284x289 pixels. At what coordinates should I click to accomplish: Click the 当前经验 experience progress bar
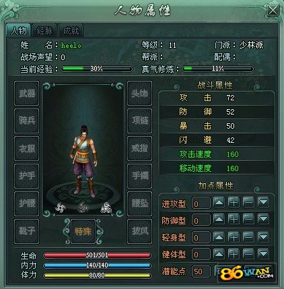pos(96,69)
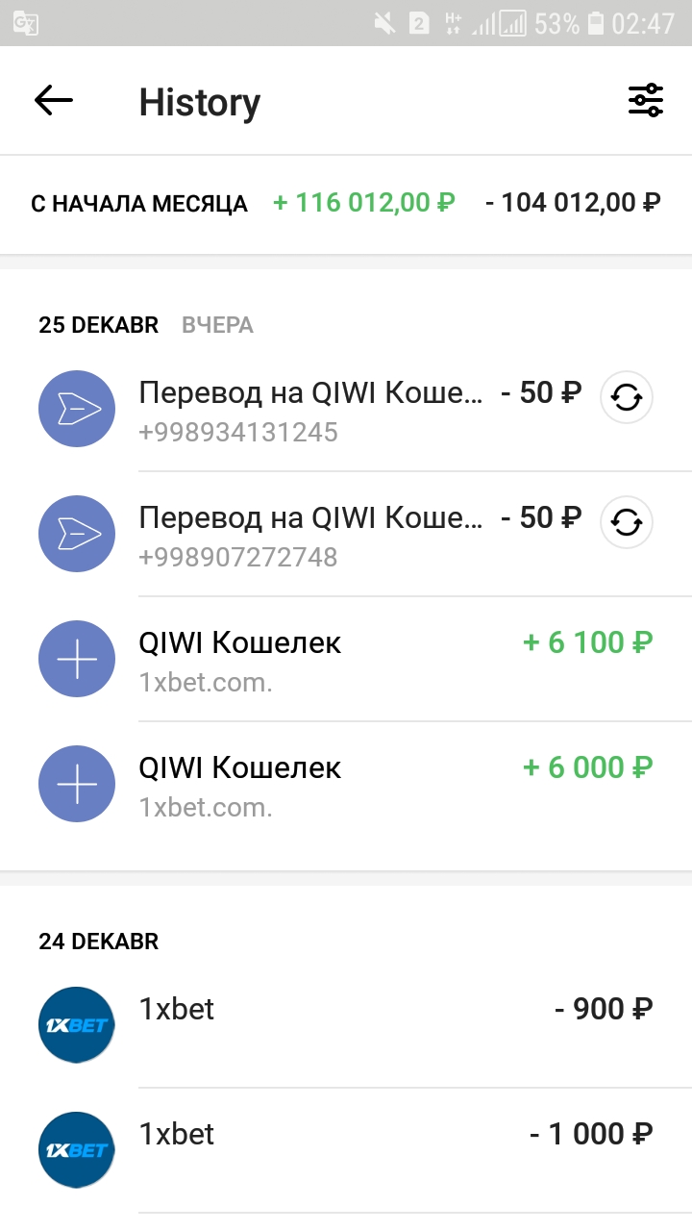The image size is (692, 1231).
Task: Tap the back arrow in the History header
Action: point(54,101)
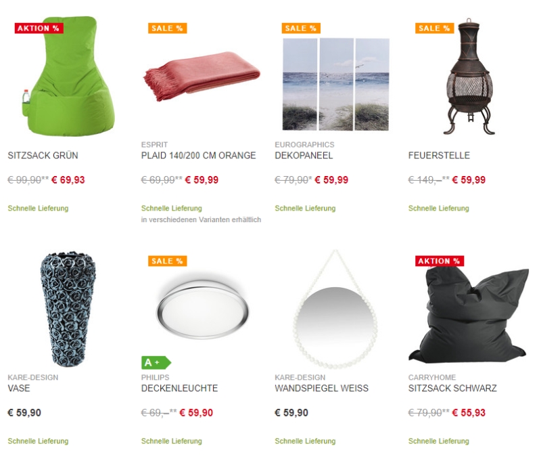
Task: Click the ESPRIT brand label
Action: click(154, 144)
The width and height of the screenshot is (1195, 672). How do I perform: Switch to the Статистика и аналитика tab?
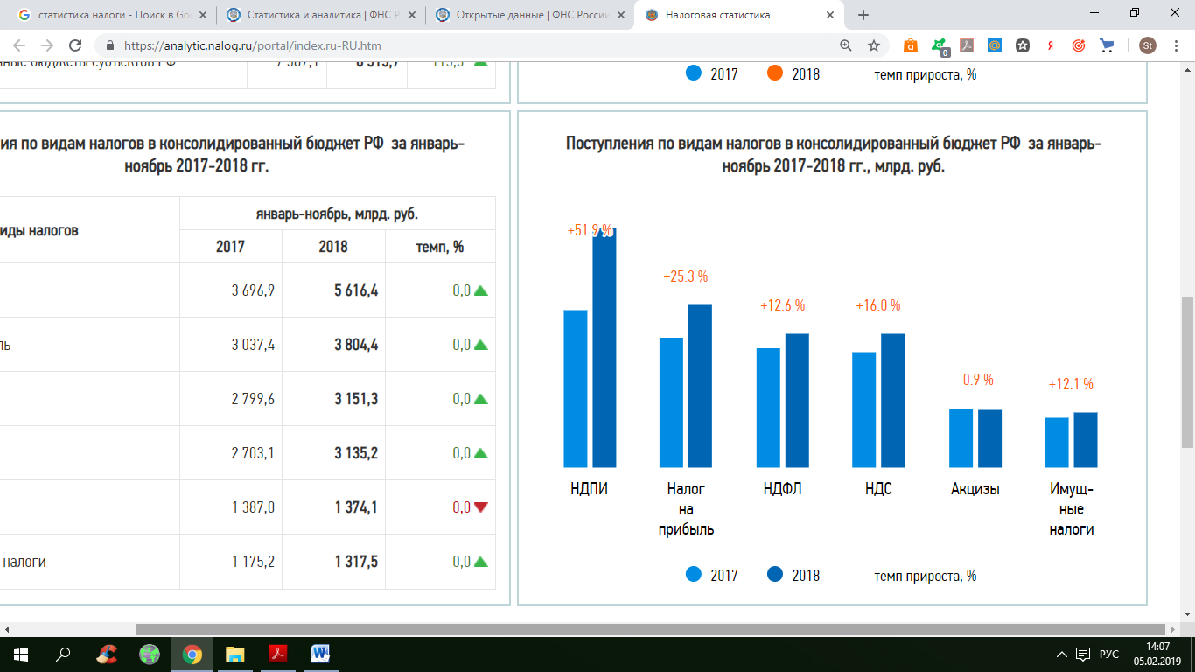[323, 15]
***
- What is needed -
Put the records starting at the line that contains "The width and" and ending at the end of the records into a two-column CSV with the columns record_text and answer. Use one row per record, place each value in a single quoted field with line breaks turned into spaces, and leave the pictures out.

- Completed task -
record_text,answer
"The width and height of the screenshot is (1195, 672). How do I perform: Switch to the Статистика и аналитика tab?","[323, 15]"